• _Written problem 1_:
Reproduce the Schulman profile word for word, starting at "A contributor to" and ending at "the Blum-Kovler Foundation.".
• _Written problem 2_:
In the Schulman profile, which publication named The Seventies one of its Notable Books of the Year for 2001?

• _Excerpted text_:
# # # # # # #
William E. Huntington Professor of History
20th-century U.S. history
Bruce J. Schulman is the William E. Huntington Professor of History at Boston University. He is the author of three books and editor of six others: From Cotton Belt to Sunbelt (N.Y.: Oxford University Press, 1991); Lyndon B. Johnson and American Liberalism (Boston: Bedford Books of St. Martin’s Press, 1994); and The Seventies: The Great Shift in American Culture, Politics, and Society (N.Y.: Free Press, 2001). The New York Times named The Seventies one of its Notable Books of the Year for 2001. An anthology of essays, co-edited with Julian Zelizer, entitled Rightward Bound: Making America Conservative in the 1970s, was published by Harvard University Press in March 2008, and another, The Constitution and Public Policy, by Pennsylvania University Press in 2009. He has also edited Making the American Century, (Oxford University Press, 2014), Recapturing the Oval Office, (co-edited with Brian Balogh, Cornell University Press, 2015), Faithful Republic (co-edited with Andrew Preston and Julian Zelizer, University of Pennsylvania Press, 2015), and Media Nation (co-edited with Julian Zelizer, University of Pennsylvania Press, 2017).
A contributor to the New York Times, the Washington Post, the Los Angeles Times, the Christian Science Monitor, the International Herald Tribune, as well as websites such as Politico and Reuters. Professor Schulman has appeared as an expert commentator on many television and radio programs and has consulted on productions by the History Channel, PBS, and ABC-News.
Schulman has held research fellowships from the Center for Advanced Studies in the Behavioral Sciences, National Endowment for the Humanities, the Charles Warren Center for Studies in American History, and the Marjorie Kovler Fund of the Blum-Kovler Foundation.
# # # # # # #
• _Items listed in a dataset_:
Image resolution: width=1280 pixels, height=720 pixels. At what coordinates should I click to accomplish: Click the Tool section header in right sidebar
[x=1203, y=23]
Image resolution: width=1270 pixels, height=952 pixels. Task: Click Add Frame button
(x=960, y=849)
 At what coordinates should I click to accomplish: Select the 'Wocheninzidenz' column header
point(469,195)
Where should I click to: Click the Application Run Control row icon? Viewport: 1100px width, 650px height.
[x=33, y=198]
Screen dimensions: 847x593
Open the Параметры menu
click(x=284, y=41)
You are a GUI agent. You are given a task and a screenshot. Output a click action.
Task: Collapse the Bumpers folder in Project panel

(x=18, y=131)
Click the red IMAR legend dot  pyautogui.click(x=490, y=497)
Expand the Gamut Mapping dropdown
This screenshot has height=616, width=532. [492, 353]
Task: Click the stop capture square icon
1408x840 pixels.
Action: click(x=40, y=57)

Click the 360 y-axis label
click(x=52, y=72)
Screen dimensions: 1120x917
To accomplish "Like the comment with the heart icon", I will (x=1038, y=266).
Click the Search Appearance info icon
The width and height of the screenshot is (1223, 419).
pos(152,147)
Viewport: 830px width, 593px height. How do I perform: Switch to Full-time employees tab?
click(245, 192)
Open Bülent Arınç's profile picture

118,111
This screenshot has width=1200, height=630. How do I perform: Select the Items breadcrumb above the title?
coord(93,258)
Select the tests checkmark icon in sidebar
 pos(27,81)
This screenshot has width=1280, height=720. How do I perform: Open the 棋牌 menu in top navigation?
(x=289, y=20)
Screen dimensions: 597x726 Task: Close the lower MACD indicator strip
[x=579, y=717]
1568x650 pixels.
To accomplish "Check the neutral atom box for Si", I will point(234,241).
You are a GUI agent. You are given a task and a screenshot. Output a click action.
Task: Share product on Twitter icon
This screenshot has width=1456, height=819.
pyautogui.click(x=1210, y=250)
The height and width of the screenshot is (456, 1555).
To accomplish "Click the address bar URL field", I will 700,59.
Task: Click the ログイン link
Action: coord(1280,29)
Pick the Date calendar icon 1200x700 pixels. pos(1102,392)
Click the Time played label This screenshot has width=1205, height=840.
# # # # # # #
• _Solution 1_:
A contributor to the New York Times, the Washington Post, the Los Angeles Times, the Christian Science Monitor, the International Herald Tribune, as well as websites such as Politico and Reuters. Professor Schulman has appeared as an expert commentator on many television and radio programs and has consulted on productions by the History Channel, PBS, and ABC-News.
Schulman has held research fellowships from the Center for Advanced Studies in the Behavioral Sciences, National Endowment for the Humanities, the Charles Warren Center for Studies in American History, and the Marjorie Kovler Fund of the Blum-Kovler Foundation.

• _Solution 2_:
The New York Times